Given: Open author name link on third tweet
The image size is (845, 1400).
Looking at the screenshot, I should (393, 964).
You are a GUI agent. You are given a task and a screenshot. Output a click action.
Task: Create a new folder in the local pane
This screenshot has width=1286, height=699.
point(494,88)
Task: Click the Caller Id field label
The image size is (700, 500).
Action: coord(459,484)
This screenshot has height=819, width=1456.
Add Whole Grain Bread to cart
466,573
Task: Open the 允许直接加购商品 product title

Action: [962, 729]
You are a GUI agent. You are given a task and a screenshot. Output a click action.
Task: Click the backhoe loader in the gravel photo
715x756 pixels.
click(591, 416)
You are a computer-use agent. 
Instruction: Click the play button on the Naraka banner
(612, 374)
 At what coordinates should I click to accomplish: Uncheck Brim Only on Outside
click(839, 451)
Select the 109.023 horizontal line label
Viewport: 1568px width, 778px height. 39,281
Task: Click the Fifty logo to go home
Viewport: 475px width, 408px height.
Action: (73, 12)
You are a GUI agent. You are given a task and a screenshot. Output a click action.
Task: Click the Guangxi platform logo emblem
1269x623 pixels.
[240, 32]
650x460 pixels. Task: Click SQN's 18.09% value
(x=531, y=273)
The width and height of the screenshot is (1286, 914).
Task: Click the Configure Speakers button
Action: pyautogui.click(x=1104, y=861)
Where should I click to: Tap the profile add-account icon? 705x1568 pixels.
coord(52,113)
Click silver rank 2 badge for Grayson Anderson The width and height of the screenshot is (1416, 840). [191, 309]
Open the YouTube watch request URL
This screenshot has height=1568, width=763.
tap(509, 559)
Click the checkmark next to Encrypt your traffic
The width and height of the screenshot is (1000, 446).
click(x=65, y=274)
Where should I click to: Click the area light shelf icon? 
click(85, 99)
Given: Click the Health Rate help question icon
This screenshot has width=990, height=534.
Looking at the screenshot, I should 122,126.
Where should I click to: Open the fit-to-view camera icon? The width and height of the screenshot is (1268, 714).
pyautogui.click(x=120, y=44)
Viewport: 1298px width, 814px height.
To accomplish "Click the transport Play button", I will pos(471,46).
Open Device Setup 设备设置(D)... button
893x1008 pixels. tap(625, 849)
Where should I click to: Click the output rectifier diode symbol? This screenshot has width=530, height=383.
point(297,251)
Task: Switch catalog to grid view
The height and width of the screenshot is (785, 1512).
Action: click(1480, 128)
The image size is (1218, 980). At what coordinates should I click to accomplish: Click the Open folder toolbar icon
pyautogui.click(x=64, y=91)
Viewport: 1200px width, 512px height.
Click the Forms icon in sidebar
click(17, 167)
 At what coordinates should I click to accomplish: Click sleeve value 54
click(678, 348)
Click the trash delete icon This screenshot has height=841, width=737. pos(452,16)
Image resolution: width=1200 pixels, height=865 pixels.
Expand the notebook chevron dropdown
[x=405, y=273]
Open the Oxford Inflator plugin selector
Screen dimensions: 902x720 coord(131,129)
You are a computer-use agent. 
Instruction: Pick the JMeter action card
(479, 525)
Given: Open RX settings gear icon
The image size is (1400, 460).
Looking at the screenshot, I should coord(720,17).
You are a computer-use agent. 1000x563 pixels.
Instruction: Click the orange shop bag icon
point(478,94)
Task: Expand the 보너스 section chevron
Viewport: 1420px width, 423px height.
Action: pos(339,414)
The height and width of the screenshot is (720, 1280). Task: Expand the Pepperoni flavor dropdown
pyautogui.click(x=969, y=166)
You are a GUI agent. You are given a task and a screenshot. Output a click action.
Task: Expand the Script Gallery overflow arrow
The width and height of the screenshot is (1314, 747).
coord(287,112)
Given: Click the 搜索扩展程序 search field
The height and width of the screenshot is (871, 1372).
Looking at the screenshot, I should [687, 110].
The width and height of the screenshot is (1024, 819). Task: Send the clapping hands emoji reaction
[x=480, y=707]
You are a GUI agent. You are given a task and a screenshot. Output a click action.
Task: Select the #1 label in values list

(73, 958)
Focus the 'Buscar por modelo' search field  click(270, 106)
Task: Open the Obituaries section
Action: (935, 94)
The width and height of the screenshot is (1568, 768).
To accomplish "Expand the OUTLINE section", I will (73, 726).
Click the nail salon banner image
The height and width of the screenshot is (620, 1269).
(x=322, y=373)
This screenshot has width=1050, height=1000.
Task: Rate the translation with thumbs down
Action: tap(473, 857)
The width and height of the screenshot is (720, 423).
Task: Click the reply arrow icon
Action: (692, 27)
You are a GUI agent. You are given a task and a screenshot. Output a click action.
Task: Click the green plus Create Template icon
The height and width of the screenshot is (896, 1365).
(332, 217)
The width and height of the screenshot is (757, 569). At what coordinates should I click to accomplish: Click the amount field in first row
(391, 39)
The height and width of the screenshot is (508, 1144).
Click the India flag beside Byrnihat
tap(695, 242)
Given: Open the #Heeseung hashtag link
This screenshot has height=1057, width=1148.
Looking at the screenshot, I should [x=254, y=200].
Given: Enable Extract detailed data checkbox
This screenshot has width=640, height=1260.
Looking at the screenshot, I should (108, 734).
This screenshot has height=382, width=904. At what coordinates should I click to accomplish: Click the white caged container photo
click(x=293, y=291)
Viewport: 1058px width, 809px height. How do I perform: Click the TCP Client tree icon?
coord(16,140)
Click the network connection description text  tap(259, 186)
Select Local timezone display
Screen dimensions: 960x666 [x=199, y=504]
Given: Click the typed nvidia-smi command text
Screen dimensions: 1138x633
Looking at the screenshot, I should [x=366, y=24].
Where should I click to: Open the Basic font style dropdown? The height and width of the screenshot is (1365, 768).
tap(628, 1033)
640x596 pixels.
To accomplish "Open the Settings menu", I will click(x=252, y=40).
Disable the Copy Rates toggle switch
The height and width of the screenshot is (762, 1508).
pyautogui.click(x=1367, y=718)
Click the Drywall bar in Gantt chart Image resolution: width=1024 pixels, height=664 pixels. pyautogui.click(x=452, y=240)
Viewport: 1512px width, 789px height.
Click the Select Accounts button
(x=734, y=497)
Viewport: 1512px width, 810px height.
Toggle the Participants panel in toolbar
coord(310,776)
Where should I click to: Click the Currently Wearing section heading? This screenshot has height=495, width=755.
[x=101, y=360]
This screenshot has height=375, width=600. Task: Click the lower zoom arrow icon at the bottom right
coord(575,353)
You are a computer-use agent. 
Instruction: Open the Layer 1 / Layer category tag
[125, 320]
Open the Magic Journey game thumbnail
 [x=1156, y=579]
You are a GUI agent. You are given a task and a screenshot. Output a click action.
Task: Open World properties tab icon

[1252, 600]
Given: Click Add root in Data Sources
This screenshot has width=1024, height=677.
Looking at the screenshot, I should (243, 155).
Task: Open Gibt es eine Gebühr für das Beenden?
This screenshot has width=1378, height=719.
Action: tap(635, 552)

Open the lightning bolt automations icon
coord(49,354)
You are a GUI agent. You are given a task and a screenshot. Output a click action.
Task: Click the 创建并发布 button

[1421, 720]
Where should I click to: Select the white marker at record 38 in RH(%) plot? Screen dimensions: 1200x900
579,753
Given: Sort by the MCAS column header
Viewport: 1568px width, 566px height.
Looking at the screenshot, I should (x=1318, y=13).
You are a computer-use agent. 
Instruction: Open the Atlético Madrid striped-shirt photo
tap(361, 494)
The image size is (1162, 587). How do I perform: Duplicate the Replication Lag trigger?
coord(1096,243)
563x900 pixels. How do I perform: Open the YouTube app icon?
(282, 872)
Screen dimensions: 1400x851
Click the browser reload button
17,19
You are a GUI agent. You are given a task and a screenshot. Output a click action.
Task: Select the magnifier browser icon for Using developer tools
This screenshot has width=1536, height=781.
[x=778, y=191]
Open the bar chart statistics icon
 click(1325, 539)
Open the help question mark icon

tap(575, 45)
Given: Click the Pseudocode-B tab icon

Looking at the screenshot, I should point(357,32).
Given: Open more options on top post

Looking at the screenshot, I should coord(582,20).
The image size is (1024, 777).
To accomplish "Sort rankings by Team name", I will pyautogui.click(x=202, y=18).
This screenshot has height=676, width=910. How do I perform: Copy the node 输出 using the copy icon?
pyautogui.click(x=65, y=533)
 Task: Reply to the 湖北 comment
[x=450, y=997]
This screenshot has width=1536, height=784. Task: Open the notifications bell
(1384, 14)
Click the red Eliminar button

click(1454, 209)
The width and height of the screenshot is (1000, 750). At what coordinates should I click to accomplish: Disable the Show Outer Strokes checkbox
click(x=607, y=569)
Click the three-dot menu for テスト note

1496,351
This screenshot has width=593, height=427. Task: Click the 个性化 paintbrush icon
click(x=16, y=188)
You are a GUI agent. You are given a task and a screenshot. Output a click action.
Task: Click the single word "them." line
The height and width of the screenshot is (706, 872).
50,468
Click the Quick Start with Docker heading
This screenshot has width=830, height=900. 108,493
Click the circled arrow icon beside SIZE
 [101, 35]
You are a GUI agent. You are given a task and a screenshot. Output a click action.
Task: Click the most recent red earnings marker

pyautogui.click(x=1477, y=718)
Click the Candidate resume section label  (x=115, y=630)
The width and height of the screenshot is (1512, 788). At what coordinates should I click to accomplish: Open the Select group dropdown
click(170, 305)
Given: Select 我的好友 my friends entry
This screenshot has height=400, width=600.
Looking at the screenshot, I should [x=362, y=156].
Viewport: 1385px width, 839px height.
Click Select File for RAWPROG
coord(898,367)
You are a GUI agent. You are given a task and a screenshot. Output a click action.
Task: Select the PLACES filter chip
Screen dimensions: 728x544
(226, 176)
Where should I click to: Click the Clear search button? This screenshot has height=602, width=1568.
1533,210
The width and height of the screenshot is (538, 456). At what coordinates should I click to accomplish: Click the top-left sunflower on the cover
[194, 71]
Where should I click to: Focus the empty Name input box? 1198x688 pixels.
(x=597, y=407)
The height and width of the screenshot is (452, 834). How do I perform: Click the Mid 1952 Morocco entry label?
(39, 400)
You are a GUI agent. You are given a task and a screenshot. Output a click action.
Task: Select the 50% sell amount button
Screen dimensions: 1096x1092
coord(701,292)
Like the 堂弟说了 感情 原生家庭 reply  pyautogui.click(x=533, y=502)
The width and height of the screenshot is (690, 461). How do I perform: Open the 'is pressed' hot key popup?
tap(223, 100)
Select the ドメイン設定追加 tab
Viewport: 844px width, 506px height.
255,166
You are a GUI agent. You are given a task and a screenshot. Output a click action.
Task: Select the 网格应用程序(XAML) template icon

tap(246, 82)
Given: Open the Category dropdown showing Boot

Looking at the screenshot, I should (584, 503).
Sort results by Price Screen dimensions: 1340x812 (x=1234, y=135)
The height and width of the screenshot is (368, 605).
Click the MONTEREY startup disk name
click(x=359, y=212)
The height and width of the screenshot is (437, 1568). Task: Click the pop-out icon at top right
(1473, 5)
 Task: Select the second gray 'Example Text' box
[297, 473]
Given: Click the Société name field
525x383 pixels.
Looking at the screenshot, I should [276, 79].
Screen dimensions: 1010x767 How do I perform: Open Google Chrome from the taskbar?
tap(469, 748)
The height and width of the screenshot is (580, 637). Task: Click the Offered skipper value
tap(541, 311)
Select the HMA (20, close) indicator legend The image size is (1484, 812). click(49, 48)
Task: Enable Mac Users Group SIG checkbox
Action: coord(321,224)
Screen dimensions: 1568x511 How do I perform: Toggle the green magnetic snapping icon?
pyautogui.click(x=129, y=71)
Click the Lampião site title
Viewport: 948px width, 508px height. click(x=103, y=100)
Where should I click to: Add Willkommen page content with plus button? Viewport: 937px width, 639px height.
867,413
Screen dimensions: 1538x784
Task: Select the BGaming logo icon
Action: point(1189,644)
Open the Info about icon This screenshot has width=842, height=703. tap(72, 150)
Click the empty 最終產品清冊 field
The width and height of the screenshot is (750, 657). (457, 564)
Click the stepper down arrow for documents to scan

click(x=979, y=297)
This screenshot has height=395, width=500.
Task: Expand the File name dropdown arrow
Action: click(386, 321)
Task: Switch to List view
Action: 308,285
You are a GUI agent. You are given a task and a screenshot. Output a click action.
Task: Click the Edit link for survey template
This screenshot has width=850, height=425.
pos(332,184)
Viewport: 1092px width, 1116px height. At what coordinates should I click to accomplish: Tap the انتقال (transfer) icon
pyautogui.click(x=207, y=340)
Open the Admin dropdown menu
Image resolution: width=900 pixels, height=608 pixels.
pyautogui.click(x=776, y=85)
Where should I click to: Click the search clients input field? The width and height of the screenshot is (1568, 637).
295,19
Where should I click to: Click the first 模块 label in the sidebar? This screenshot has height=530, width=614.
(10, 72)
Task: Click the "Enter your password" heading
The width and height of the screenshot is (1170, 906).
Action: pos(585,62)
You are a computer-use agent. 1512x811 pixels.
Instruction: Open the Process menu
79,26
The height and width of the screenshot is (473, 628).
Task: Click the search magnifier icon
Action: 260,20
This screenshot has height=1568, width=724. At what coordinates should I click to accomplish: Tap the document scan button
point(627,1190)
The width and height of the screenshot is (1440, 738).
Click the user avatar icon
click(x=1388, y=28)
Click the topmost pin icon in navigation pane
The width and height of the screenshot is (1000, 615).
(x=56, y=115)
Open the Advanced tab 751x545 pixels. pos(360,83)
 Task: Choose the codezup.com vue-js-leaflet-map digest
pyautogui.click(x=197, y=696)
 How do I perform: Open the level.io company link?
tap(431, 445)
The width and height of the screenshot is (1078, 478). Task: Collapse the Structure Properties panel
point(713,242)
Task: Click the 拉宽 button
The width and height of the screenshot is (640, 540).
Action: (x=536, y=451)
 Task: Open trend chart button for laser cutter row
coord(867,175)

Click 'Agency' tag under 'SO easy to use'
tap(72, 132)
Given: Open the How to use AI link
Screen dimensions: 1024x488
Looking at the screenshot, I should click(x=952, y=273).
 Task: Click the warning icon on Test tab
━━━━━━━━━━━━━━━━━━━━━━━━━━━━━━
* [What is required]:
Reply with the number only, stating how many lines in the listing hold the string "your".

* [Exercise result]:
2